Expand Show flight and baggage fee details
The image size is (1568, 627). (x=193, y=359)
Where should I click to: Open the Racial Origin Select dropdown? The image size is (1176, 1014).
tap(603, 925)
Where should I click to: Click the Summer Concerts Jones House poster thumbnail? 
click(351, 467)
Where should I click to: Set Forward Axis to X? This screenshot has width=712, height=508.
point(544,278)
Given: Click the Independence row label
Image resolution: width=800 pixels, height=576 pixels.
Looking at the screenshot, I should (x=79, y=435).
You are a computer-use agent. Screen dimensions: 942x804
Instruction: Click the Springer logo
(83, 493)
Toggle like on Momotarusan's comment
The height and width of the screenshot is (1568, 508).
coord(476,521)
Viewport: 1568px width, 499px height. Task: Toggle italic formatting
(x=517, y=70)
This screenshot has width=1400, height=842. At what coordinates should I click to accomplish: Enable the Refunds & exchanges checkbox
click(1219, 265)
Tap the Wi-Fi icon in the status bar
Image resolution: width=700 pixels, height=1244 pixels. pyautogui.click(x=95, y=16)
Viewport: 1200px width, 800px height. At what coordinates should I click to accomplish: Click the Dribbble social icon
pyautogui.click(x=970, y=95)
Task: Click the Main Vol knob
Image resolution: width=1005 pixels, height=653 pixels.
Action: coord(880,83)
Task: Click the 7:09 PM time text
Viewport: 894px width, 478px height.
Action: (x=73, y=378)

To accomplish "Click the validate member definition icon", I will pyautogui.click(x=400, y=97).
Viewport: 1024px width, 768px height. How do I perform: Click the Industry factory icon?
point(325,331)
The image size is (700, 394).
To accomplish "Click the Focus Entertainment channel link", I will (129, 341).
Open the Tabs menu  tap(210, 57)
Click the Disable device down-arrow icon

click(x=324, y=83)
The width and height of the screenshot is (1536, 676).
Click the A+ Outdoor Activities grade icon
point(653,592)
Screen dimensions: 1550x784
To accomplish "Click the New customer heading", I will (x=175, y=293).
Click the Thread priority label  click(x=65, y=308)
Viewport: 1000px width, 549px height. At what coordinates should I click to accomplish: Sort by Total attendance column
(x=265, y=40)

§ Problem
Look over the listing and return each line that holds "label".

§ Solution for this exercise
Given: Click the Independence row label
Click the Thread priority label  click(x=65, y=308)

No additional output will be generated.